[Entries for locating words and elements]
◆ ◆ ◆ ◆

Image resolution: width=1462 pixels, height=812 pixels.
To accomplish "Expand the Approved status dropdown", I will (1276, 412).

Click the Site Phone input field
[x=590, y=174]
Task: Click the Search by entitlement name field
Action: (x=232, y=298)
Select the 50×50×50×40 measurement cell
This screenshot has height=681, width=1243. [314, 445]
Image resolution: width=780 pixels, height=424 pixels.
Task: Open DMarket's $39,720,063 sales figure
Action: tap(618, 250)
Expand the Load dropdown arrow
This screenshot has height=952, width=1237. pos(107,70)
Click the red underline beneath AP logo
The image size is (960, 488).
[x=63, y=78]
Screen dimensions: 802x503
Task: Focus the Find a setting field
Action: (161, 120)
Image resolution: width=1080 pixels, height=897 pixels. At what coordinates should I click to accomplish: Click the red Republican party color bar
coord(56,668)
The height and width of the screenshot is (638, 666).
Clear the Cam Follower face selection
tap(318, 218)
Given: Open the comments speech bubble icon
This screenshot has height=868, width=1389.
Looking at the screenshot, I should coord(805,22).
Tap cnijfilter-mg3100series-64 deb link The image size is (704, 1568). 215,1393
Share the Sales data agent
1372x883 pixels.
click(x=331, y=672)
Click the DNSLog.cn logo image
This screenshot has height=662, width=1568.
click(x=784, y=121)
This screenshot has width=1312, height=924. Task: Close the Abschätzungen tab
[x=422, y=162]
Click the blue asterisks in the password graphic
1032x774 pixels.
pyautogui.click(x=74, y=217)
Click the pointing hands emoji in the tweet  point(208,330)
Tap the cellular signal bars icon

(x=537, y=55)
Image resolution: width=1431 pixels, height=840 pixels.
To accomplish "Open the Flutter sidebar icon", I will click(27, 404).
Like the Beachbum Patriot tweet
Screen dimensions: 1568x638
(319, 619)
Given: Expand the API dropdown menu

◆ ◆ ◆ ◆

Directive - Rewrite all the items above as a numbered list, dropping any blank lines.

The solution -
1. Image resolution: width=1462 pixels, height=812 pixels.
2. To accomplish "Expand the Approved status dropdown", I will (1276, 412).
3. Click the Site Phone input field
4. [x=590, y=174]
5. Task: Click the Search by entitlement name field
6. Action: (x=232, y=298)
7. Select the 50×50×50×40 measurement cell
8. This screenshot has height=681, width=1243. [314, 445]
9. Image resolution: width=780 pixels, height=424 pixels.
10. Task: Open DMarket's $39,720,063 sales figure
11. Action: tap(618, 250)
12. Expand the Load dropdown arrow
13. This screenshot has height=952, width=1237. pos(107,70)
14. Click the red underline beneath AP logo
15. The image size is (960, 488).
16. [x=63, y=78]
17. Screen dimensions: 802x503
18. Task: Focus the Find a setting field
19. Action: (161, 120)
20. Image resolution: width=1080 pixels, height=897 pixels. At what coordinates should I click to accomplish: Click the red Republican party color bar
21. coord(56,668)
22. The height and width of the screenshot is (638, 666).
23. Clear the Cam Follower face selection
24. tap(318, 218)
25. Given: Open the comments speech bubble icon
26. This screenshot has height=868, width=1389.
27. Looking at the screenshot, I should coord(805,22).
28. Tap cnijfilter-mg3100series-64 deb link The image size is (704, 1568). 215,1393
29. Share the Sales data agent
30. 1372x883 pixels.
31. click(x=331, y=672)
32. Click the DNSLog.cn logo image
33. This screenshot has height=662, width=1568.
34. click(x=784, y=121)
35. This screenshot has width=1312, height=924. Task: Close the Abschätzungen tab
36. [x=422, y=162]
37. Click the blue asterisks in the password graphic
38. 1032x774 pixels.
39. pyautogui.click(x=74, y=217)
40. Click the pointing hands emoji in the tweet  point(208,330)
41. Tap the cellular signal bars icon
42. (x=537, y=55)
43. Image resolution: width=1431 pixels, height=840 pixels.
44. To accomplish "Open the Flutter sidebar icon", I will click(27, 404).
45. Like the Beachbum Patriot tweet
46. Screen dimensions: 1568x638
47. (319, 619)
48. Given: Expand the API dropdown menu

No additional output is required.